Mercredi 8 Août 2014, le sénateur-maire FN Stéphane Ravier avait forcé un élu de l’opposition à cesser de filmer le conseil municipal du 7ème secteur de Marseille, alors qu’au même moment un journaliste de Radio Galère (radio marseillaise) effectuait un enregistrement de la séance. Malgré la présentation par la journaliste de sa carte de presse, le maire a fait appel à des agents municipaux pour l’empêcher de faire son travail, sous prétexte de manque de courtoisie : la journaliste aurait dû faire une demande préalable selon Stéphane Ravier. Pire, le 22 septembre 2014, c’était l’autre sénateur-maire David Rachline qui interdisait à la presse nationale de participer aux séances des conseils de quartier. La presse locale, elle, pouvait rester, mais un journaliste de France Info a persisté : après une première tentative d’intimidation (un adjoint appelle un policier pour le faire évacuer), il peut finalement rester à condition de ne pas enregistrer la réunion. Le 12 mai 2016, son adjoint à la communication envoyait un communiqué de presse dont le titre accusait nommément une journaliste de salir la ville de Fréjus : « Nathalie Layani salit notre ville ! » Ce que le communiqué ne dit pas, et qui intéresserait a priori toute personne le lisant, c’est pourquoi elle est attaquée ainsi. Les faits sont simples : alors que la Préfecture avait retoqué le projet de Surf Academy du maire (sûrement parce que le porteur du projet était un néo-nazi dont la société était basée à Hong-Kong), la journaliste de France 3 avait tâché d’avoir un commentaire de David Rachline. Suite à son refus, elle était venue suivre le conseil municipal et l’avait interrogé à sa sortie. Bref, elle n’a qu’essayé de faire son travail sur un sujet qui ne plaisait pas.

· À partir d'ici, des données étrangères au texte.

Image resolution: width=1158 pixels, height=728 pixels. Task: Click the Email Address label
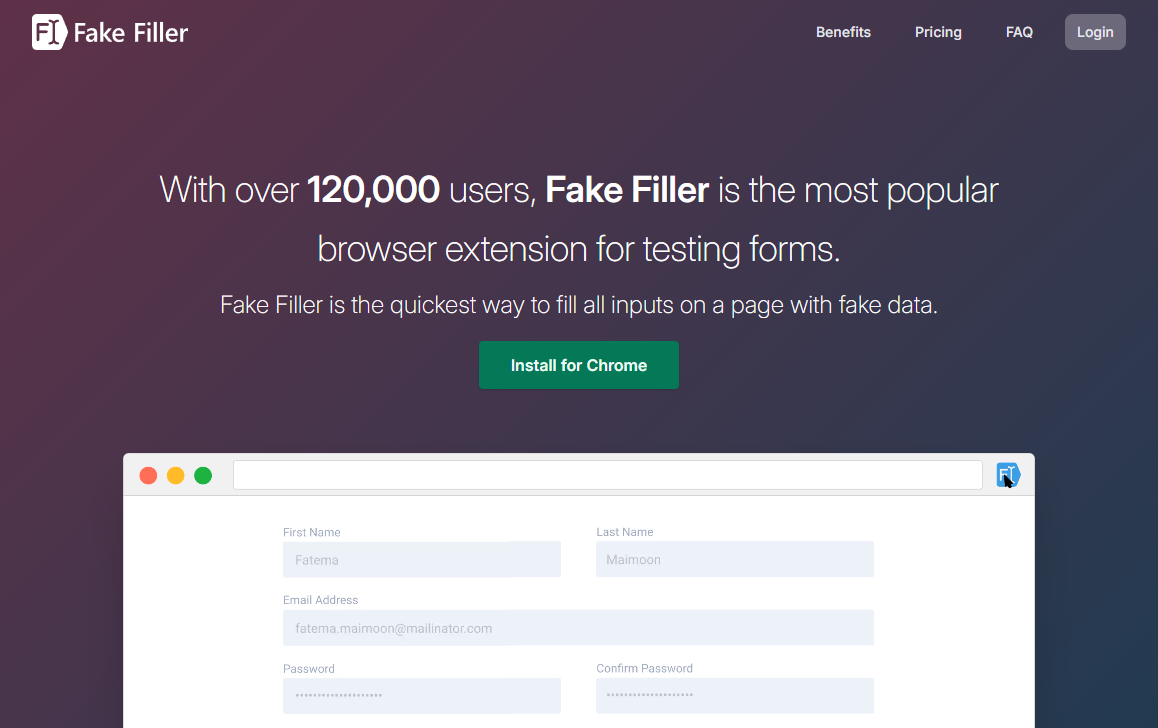[320, 600]
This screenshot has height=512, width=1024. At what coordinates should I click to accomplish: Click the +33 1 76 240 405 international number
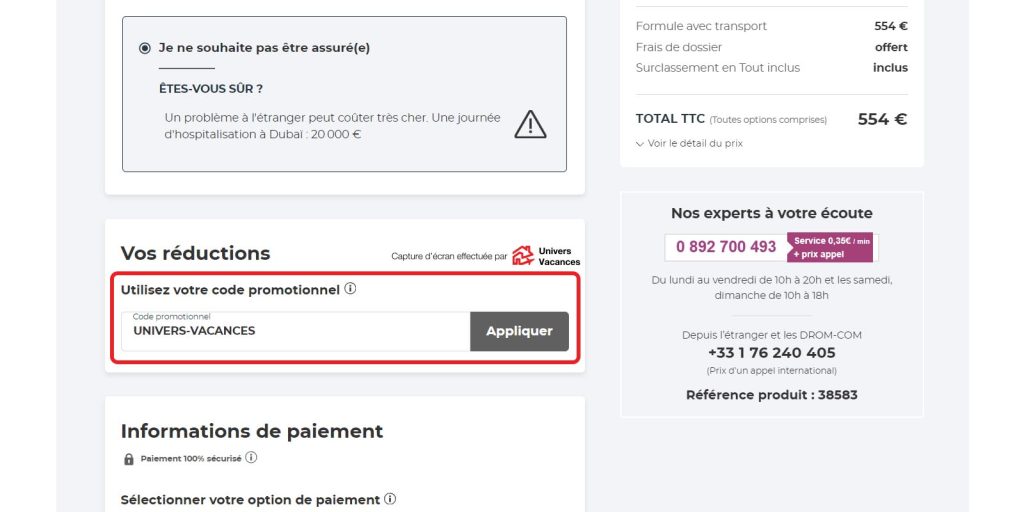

A Beaucaire, où a été élu le maire frontiste Julien Sanchez, une journaliste a fait les frais de son outrecuidance : elle avait relaté avoir vu un militant faire un salut nazi à l’occasion de la venue de Marine Le Pen lors de la campagne des municipales en 2014. Résultat : un tract s’attaquant à elle, des menaces de poursuite en diffamation, des coups de fil incendiaires. N’importe quel journaliste aurait pourtant rapporté un salut nazi, peu importe le type de rassemblement politique. La même journaliste fut par la suite attaquée nommément en conseil municipal, une manière comme une autre de la faire craquer et renoncer à ses prétentions journalistiques : rendre compte de l’information. Dans le journal municipal de Beaucaire, la mairie en est même allée jusqu’à attaquer le journal Midi Libre, à appeler ses administrés à écrire à la rédaction pour empêcher les critiques (jugées diffamatoires), ou inciter les administrés à se désabonner…

A Béziers, où siège pourtant un maire qui a défendu la liberté de la presse pendant 25 ans avec Reporters sans frontières, Robert Ménard a tout simplement fait le choix de court-circuiter les médias locaux en investissant à fond dans le budget communication de sa commune. Les attaques ad hominem contre les journalistes dans la gazette municipale se mélangent à d’incessants droits de réponse adressés aux rédactions locales dans le seul but de discréditer les dernières sources d’information contradictoires. Et quand la ville attaque Midi Libre en diffamation et perd le procès, elle efface les actualités passées sur ce sujet.

S’opposer au Front National pour préserver la liberté de la presse

Ainsi, les faits démontrent que face à une presse critique des agissements des élus – ce qui est pourtant son rôle de 4ème pouvoir – le FN pratique le repli sur soi, le manque de transparence, le chantage et la pression. Le parti frontiste n’a plus qu’une ambition : mener une véritable communication directe avec ses administrés, et monter l’opinion publique contre la presse en développant et renforçant ses propres média (bulletin municipal et réseaux sociaux). Et peu importe si les administrés se démontrent critiques à leur tour sur la page Facebook de « La voie d’Hénin », ils seront censurés (vous pouvez essayer pour voir).
Même si nous sommes bien conscients des limites de la presse, nous ne pouvons accepter de telles attaques à son égard. Tout comme nous n’avons toujours pas digéré l’appel de François Fillon à siffler les journalistes lors de ses meetings, les pratiques du FN au niveau local nous inquiètent fortement et c’est la raison pour laquelle nous appelons à lui faire barrage ce 7 mai 2017. Votre bulletin de vote n’est pas le seul moyen qu’il vous reste pour vous exprimer librement, du moins pour l’instant… n’attendez plus avant qu’il ne soit trop tard.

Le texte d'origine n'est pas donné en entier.